Morning est aujourd’hui dans une situation difficile qui met son projet en péril. Retrouvez ici la parole d’un X-Men qui réagit face à la situation. 

« Voilà, on s’approche dangereusement de la fin de l’aventure Morning. La fin de l’aventure telle qu’on l’a connue et menée. Et la fin de l’aventure tout court reste malheureusement une éventualité…

C’est avec une amertume certaine et un énorme sentiment de gâchis que l’on regarde tout ce que l’on a accompli jusqu’ici, et le mur que le système a maintenant dressé face à nous. Après avoir pourtant pavé le chemin qui nous y a mené, quand en octobre 2015, nous avons réalisé une levée de fonds de près de 5 millions d’euros auprès de la MAIF (entre autres).

Nous avons sûrement payé le fait d’avoir voulu faire évoluer l’univers verrouillé de la banque tout en souhaitant garder notre indépendance. D’avoir voulu jouer dans un pré carré gardé par une oligarchie plus soucieuse de préserver son monopole que d’accompagner des sociétés innovantes qui proposent de nouvelles solutions dans un domaine qui ne répond absolument plus aux besoins et aux attentes de ses clients. Le désamour des français pour leur banque est flagrant, et pourrait s’illustrer parfaitement par ce spot de pub où un acteur en est réduit à dire que, lui, aime sa banque, tout en se demandant par contre si c’est bien le cas pour nous…
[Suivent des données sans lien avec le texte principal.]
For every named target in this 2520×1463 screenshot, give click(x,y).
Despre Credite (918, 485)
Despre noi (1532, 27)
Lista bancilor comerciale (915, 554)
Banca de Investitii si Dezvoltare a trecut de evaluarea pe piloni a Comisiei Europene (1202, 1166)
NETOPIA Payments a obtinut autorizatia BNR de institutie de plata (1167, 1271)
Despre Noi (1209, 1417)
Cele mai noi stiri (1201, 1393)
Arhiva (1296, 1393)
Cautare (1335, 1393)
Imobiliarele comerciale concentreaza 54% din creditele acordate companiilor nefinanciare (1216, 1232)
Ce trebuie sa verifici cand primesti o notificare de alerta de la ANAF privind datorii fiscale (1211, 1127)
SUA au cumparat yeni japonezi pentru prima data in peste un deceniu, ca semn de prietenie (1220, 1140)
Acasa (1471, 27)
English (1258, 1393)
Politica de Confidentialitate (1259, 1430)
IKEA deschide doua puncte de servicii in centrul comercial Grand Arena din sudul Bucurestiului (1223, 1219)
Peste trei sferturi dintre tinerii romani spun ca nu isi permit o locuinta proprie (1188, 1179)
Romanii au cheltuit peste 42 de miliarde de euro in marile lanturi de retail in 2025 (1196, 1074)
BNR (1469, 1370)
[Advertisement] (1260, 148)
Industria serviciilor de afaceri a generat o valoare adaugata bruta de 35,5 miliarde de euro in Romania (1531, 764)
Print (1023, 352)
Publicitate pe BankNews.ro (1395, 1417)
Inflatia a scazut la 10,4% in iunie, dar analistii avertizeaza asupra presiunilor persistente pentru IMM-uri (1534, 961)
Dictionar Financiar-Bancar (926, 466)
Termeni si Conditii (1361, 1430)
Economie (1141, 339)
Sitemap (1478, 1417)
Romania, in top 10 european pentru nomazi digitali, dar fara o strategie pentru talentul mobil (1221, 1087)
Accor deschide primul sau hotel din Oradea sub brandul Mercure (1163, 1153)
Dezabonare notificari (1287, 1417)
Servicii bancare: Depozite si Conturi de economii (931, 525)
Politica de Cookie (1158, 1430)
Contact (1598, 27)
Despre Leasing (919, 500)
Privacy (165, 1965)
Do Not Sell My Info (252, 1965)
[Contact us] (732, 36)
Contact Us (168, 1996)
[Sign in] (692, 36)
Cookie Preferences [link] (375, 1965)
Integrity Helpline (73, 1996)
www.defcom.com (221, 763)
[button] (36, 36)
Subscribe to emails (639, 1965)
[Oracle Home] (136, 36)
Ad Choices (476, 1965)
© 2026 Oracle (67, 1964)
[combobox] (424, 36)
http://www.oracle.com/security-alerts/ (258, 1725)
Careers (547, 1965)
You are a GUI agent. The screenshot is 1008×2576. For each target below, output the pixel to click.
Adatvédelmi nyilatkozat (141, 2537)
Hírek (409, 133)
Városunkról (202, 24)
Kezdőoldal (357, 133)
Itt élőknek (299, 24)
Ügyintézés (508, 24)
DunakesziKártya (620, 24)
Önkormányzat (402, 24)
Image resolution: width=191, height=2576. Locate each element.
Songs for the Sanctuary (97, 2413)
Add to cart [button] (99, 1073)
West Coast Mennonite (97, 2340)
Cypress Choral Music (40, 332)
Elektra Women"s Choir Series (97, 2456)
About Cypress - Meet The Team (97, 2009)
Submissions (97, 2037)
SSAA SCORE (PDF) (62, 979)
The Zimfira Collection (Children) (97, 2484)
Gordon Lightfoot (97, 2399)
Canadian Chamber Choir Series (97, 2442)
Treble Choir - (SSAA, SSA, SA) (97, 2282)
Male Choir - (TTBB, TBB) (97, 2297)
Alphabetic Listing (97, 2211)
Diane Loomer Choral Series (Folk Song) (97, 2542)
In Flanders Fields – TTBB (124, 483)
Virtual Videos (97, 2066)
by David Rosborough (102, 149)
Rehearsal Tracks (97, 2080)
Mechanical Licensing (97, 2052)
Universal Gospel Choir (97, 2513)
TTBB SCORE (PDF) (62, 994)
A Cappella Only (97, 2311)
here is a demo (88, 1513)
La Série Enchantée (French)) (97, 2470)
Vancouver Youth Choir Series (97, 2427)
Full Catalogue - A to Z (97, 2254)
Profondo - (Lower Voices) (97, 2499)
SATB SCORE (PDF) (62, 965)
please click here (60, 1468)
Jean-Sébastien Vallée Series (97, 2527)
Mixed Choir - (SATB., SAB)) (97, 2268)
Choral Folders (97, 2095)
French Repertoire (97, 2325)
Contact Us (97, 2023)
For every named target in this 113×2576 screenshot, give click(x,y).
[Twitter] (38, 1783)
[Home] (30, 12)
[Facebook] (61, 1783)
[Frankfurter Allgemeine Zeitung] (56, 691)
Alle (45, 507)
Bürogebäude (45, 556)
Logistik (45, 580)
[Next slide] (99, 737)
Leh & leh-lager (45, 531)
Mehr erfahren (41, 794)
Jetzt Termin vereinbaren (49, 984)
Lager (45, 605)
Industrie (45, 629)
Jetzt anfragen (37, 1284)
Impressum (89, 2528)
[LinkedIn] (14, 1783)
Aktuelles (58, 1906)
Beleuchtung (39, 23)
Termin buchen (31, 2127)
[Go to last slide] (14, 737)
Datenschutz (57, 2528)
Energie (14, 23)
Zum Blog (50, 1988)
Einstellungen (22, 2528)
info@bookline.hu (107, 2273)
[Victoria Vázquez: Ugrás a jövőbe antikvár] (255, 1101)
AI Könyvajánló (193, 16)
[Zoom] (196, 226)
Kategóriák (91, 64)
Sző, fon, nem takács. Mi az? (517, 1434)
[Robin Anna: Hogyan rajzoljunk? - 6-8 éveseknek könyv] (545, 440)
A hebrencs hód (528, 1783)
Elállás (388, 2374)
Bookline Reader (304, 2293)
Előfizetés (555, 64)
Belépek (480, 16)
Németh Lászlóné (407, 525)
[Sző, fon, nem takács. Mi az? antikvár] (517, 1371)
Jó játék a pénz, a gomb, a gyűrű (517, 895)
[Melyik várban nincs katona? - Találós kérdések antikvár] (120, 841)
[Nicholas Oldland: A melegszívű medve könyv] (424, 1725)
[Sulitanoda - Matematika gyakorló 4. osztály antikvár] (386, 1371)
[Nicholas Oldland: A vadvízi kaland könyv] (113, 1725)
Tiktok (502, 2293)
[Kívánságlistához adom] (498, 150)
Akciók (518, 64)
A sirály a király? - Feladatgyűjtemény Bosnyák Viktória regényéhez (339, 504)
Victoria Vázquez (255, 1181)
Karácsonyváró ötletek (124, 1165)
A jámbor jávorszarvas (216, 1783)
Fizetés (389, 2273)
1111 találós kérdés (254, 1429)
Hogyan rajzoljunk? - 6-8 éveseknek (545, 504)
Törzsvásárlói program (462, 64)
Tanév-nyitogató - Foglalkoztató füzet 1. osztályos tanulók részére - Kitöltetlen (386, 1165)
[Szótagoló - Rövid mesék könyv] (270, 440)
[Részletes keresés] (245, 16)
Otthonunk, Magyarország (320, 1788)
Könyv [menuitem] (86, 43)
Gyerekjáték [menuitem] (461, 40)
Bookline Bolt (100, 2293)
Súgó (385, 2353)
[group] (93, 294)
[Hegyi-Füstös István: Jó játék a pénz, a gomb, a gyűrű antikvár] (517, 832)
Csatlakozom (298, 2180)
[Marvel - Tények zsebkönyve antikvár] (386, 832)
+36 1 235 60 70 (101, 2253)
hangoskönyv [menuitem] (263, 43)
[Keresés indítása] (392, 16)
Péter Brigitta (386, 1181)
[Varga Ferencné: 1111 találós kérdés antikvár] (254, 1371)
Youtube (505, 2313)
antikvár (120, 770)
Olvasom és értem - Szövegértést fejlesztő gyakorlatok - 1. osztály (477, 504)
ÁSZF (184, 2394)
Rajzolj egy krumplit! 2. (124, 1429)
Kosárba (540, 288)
Que va-t-il advenir de Morning ?

Comme nombre de startups avant nous, il reste probable que nous allions grossir l’effarant taux de plus de 90% d’échecs de startups en France. Ou placé en liquidation judiciaire, que nous soyons avalés par un acteur bancaire trop content de mettre la main sur une solution qu’il aurait été incapable de développer en si peu de temps, comme le prouve le nombre de sollicitations que nous avons reçus de la part de grands groupes pour leur proposer un service de banque en ligne en marque blanche.

Il nous reste quand même le mince espoir que notre investisseur comprenne enfin que notre force d’innovation et de créativité réside justement dans cette indépendance, cet anti conformisme qui nous caractérise, et que nous avons besoin d’un vrai partenaire qui nous accompagne dans notre développement et nous soutient dans nos décisions, non d’une autorité supérieure qui nous dicterait la stratégie à adopter, et qui aurait un droit de vie ou de mort sur la société.

Comment peut-on espérer d’une entreprise qu’elle innove en l’enfermant dans le carcan de grands groupes à la traîne sur la transformation digitale, parce que enfermés dans des processus décisionnaires sans fin, des strates interminables de hiérarchie, des méthodologies de travail d’un autre temps ?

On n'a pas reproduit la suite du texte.